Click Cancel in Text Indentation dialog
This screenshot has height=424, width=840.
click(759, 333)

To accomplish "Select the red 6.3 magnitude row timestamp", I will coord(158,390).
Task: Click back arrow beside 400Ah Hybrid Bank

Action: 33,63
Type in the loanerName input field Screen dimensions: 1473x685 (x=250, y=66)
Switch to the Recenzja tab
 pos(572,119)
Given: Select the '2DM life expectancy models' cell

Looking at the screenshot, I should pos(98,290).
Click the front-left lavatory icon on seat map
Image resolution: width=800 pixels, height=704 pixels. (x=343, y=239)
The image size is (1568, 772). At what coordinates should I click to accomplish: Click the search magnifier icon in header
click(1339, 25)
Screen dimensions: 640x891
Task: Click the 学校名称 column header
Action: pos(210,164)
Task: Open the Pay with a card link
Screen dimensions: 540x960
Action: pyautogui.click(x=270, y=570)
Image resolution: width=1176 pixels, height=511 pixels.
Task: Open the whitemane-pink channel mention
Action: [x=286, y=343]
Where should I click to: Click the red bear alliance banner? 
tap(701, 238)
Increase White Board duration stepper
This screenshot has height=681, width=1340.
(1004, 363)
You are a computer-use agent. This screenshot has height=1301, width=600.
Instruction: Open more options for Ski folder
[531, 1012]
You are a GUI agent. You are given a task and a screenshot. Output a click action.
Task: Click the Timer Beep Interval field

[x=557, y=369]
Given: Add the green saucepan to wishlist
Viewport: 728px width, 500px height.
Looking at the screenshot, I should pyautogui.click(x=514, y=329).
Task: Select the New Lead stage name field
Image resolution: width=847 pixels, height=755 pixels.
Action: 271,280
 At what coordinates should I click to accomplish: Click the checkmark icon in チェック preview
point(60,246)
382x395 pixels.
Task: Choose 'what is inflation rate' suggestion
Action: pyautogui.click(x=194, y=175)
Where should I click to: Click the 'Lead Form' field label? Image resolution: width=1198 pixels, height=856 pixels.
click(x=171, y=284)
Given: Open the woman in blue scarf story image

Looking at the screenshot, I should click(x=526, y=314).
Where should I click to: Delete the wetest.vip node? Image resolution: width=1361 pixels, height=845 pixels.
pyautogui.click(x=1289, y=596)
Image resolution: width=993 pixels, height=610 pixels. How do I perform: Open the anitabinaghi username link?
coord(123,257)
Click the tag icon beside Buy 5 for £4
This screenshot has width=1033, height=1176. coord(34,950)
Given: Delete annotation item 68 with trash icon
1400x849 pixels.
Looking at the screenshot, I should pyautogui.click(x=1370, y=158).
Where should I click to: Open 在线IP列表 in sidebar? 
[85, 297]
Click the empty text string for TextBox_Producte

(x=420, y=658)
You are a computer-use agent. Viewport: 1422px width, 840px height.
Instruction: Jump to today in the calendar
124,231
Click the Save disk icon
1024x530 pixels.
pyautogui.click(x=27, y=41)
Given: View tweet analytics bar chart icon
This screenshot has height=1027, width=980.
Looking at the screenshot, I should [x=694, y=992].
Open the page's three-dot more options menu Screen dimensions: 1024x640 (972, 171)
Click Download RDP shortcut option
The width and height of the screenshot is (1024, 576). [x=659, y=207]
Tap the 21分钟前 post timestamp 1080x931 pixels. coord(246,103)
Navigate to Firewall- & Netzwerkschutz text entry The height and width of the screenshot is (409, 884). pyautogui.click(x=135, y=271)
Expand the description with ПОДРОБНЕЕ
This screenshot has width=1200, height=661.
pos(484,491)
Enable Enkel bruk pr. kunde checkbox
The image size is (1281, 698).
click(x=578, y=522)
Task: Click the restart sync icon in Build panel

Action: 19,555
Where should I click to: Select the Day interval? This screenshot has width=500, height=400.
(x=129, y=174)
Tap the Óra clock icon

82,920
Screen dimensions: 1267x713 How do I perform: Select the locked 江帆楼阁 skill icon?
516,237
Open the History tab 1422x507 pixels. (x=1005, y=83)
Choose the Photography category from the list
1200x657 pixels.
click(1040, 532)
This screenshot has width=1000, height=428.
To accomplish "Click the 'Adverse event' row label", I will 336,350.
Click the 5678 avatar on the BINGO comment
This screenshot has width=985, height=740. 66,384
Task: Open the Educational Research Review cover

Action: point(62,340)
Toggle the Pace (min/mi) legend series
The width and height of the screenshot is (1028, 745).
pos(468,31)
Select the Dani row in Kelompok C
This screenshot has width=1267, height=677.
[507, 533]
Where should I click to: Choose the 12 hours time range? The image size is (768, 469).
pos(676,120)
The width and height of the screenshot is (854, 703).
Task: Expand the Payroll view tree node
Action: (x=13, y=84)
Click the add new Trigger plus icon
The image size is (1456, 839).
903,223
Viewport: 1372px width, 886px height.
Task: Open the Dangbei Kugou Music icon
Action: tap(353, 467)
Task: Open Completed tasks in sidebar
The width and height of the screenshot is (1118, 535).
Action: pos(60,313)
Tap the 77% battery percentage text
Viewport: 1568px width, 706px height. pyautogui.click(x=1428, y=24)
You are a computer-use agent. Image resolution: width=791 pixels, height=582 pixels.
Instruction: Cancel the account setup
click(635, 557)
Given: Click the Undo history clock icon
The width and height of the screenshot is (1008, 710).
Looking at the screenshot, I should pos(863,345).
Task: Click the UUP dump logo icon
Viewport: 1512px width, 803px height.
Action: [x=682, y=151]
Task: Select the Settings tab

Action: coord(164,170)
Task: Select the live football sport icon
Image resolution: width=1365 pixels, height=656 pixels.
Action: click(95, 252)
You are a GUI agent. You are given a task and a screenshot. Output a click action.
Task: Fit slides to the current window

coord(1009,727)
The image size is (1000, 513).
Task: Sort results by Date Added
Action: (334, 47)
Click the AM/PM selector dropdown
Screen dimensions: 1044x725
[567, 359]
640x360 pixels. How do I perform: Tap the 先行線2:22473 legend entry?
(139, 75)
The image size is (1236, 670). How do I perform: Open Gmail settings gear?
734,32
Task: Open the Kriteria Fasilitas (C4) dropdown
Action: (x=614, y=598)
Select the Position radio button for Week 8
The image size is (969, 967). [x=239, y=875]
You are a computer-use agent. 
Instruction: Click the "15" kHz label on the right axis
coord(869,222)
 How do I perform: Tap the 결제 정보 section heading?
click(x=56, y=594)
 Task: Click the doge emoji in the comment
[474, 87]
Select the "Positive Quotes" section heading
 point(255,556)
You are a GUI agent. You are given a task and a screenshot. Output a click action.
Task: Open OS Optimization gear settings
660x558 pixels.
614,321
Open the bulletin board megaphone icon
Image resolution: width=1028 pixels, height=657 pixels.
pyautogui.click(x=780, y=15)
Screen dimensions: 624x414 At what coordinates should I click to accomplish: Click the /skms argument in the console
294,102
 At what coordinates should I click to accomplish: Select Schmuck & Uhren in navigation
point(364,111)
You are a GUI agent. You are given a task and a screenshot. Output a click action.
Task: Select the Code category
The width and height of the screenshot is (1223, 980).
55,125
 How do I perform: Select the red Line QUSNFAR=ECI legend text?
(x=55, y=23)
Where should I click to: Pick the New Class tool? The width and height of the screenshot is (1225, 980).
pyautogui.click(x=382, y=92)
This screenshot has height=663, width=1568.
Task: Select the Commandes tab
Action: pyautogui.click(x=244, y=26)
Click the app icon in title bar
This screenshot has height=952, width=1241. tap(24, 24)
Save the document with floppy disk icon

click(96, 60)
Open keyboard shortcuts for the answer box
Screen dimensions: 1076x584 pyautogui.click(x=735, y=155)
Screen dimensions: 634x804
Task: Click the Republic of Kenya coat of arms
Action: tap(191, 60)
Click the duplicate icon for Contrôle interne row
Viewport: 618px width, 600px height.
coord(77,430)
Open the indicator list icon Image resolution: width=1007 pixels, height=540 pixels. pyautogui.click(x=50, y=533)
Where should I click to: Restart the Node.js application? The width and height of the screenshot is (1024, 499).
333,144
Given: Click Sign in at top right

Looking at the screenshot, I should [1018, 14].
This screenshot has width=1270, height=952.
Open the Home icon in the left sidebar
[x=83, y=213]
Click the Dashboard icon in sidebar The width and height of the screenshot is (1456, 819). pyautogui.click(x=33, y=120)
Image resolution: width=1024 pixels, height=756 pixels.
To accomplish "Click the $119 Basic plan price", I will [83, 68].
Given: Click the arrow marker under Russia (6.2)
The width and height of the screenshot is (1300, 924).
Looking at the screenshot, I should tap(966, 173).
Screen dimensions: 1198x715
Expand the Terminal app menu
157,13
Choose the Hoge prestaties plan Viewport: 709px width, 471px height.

§

_PROMPT:_
Scan the data above. Return every line with "timestamp" in it.

_WRITTEN SOLUTION:_
To accomplish "Select the red 6.3 magnitude row timestamp", I will coord(158,390).
Tap the 21分钟前 post timestamp 1080x931 pixels. coord(246,103)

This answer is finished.